(Target pointing data)

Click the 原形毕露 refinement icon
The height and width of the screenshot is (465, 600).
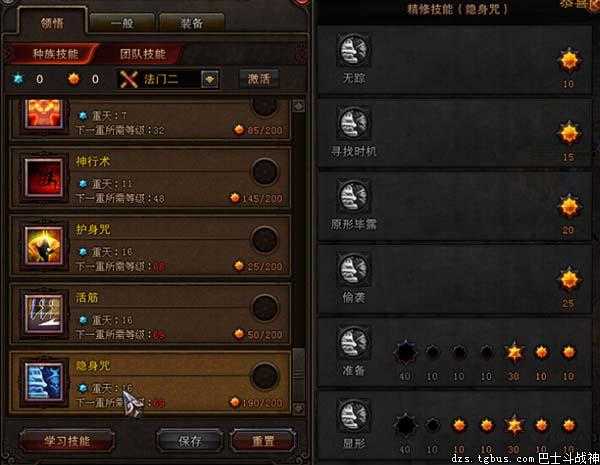pyautogui.click(x=354, y=196)
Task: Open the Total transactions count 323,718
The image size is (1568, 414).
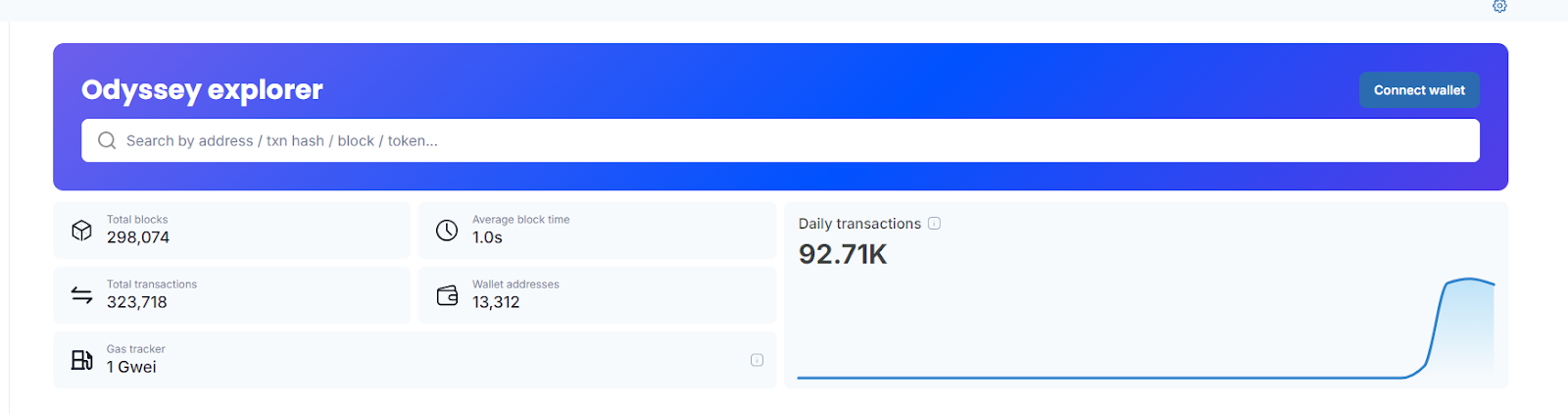Action: 137,303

Directions -
Rewrite all of the lines above in full, scaling only the x and y coordinates given as answers by 2.3 and rounding each to the nearest whole number, with halves rounded up. Leave every other number unchanged, including the image sizes, and omit the pictures from your output.

Solution to this problem -
Click the 原形毕露 refinement icon
The height and width of the screenshot is (465, 600).
pyautogui.click(x=814, y=451)
Task: Open the Total transactions count 323,718
The image size is (1568, 414).
Action: 315,697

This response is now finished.